The Art of Iteration
Cryptocurrencies are protocols implemented as software. Protocols are simply intelligent conversations between participants. Software is ultimately the manipulation of data given some goal. Yet the difference between solid, reliable software as well as useful, secure protocols and their converse is completely human.
Good software needs accountability, clear business requirements, repeatable processes, thorough testing and tireless iteration. Good software also needs reasonably talented developers with enough domain specific knowledge to properly design a system that can fully resolve whatever problem they are trying to solve.

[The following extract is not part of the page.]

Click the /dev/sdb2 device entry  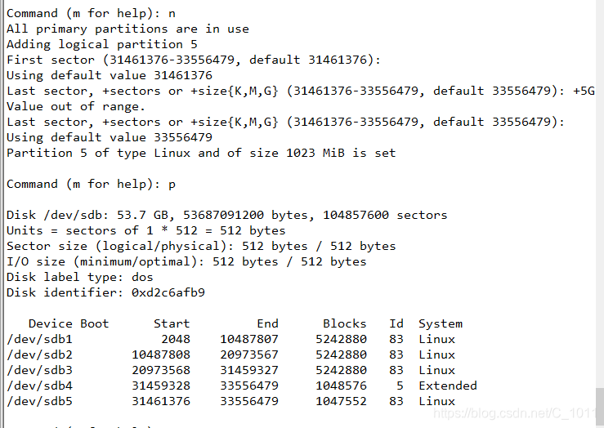tap(40, 354)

As for useful and secure protocols, especially ones involving cryptography and distributed systems, they start in a more academic and standards driven process. Peer review, endless debates and a firm concept of trade offs are necessary to ensure a protocol is useful. Yet these alone are not sufficient, protocols need to be implemented and tested by real life use.

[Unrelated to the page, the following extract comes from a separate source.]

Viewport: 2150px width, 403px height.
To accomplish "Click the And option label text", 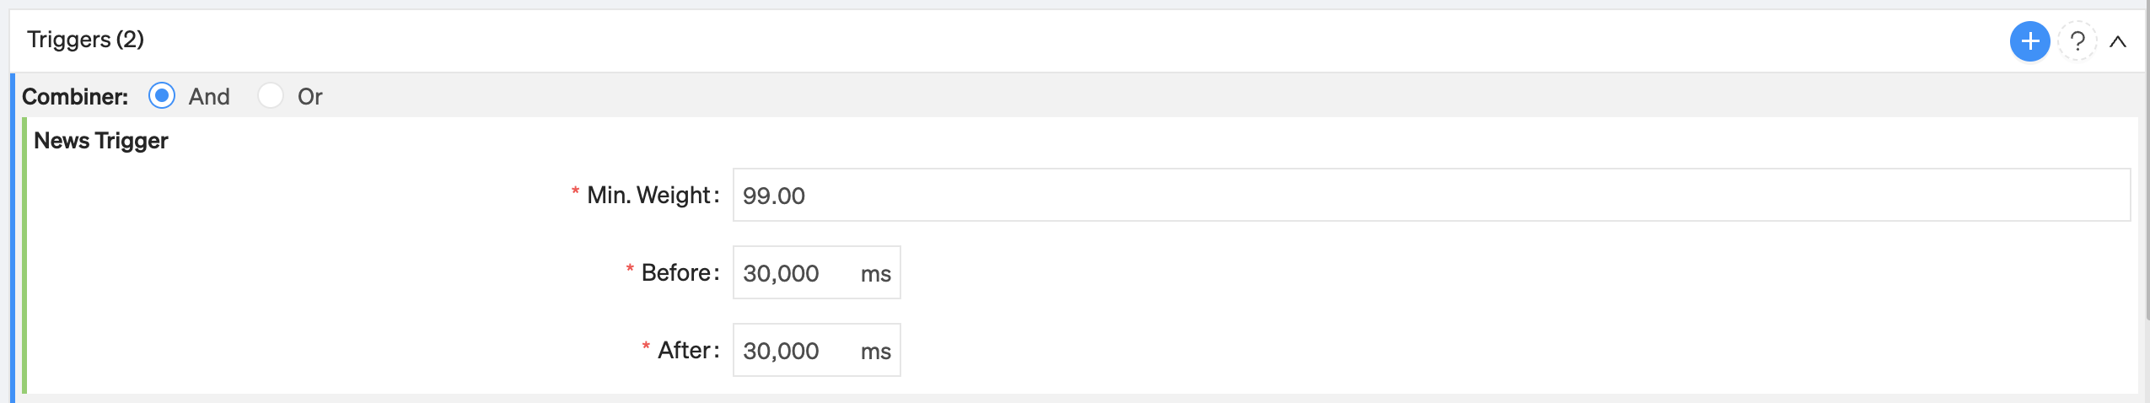I will coord(209,97).
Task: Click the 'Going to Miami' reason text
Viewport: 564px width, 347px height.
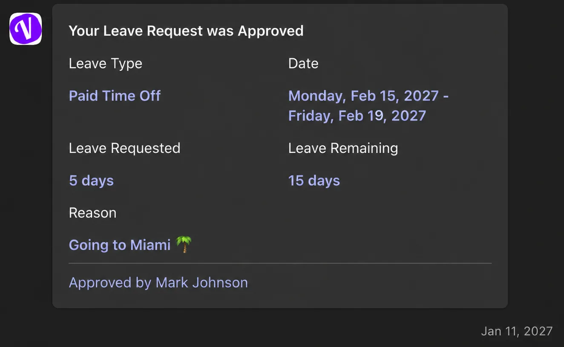Action: [120, 245]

The unique challenge in the cryptocurrency industry is that two completely different philosophies are mangled together without a proper Hegelian synthesis. Our thesis is a “move fast and break things” startup mentality driven by youth, greed and passion. The antithesis is a slow, methodical and academically oriented approach motivated by a desire to solidify the innovations of our space into a nice niche enjoying ample funding and prestige.
The result is that many cryptocurrencies are either entirely specified on a white paper only relevant to a CV or just by hastily written code. None of the current top ten18 cryptocurrencies by market capitalization are based upon a peer reviewed protocol. None of the current ten top cryptocurrencies were implemented from a formal specification19.
Yet billions of dollars of value are at stake. Once deployed, a cryptocurrency is exceedingly difficult to change. How does a user know they are using a secure system? How does a user know that the marketing claims are legitimate? What if the proposed protocol can never achieve the claims?
This lack of synthesis and respect for process is one of the primary reasons IOHK wanted to build Cardano. Our hope was to develop a reference project that would serve as an example of how to do things in a more effective, sane and honest way.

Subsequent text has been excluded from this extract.